++++ GIVEN RECORDS

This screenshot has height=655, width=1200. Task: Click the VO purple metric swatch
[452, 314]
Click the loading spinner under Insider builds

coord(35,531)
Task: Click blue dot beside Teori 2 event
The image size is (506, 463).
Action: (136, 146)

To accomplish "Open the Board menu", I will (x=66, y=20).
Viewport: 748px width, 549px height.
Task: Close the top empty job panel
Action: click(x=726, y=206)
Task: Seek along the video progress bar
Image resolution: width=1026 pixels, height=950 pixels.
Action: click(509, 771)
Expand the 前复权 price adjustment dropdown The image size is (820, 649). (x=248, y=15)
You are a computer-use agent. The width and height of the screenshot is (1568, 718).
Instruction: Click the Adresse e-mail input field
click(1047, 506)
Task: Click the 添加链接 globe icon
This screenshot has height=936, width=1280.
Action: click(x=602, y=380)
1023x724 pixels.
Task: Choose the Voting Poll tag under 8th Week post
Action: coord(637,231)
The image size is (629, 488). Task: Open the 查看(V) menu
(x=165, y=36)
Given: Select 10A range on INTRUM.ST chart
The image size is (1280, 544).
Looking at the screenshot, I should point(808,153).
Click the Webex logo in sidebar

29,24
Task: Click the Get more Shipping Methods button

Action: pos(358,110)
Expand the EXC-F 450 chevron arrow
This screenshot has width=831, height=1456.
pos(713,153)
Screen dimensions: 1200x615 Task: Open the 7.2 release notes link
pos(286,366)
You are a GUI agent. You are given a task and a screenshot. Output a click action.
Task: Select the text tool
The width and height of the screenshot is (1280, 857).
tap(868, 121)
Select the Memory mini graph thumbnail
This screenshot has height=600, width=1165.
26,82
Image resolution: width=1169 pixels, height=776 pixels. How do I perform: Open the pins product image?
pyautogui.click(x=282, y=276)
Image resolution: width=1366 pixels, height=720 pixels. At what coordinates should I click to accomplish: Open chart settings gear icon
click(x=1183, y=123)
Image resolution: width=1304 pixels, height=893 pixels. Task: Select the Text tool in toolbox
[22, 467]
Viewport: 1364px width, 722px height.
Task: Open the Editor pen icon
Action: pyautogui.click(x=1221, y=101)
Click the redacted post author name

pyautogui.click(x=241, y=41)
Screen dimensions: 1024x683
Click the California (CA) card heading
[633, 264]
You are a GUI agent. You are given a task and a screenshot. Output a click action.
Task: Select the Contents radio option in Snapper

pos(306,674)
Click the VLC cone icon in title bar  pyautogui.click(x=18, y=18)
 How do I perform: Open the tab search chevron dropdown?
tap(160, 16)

++++++++

§ WHAT YOU ARE ASKED TO DO: From the entries above, print the lines beginning at the one with "The image size is (506, 463)." and stopping after the one with "Task: Click the 添加链接 globe icon", exactly as written and with nothing else.

§ OUTPUT FOR THIS EXERCISE:
The image size is (506, 463).
Action: (136, 146)

To accomplish "Open the Board menu", I will (x=66, y=20).
Viewport: 748px width, 549px height.
Task: Close the top empty job panel
Action: click(x=726, y=206)
Task: Seek along the video progress bar
Image resolution: width=1026 pixels, height=950 pixels.
Action: click(509, 771)
Expand the 前复权 price adjustment dropdown The image size is (820, 649). (x=248, y=15)
You are a computer-use agent. The width and height of the screenshot is (1568, 718).
Instruction: Click the Adresse e-mail input field
click(1047, 506)
Task: Click the 添加链接 globe icon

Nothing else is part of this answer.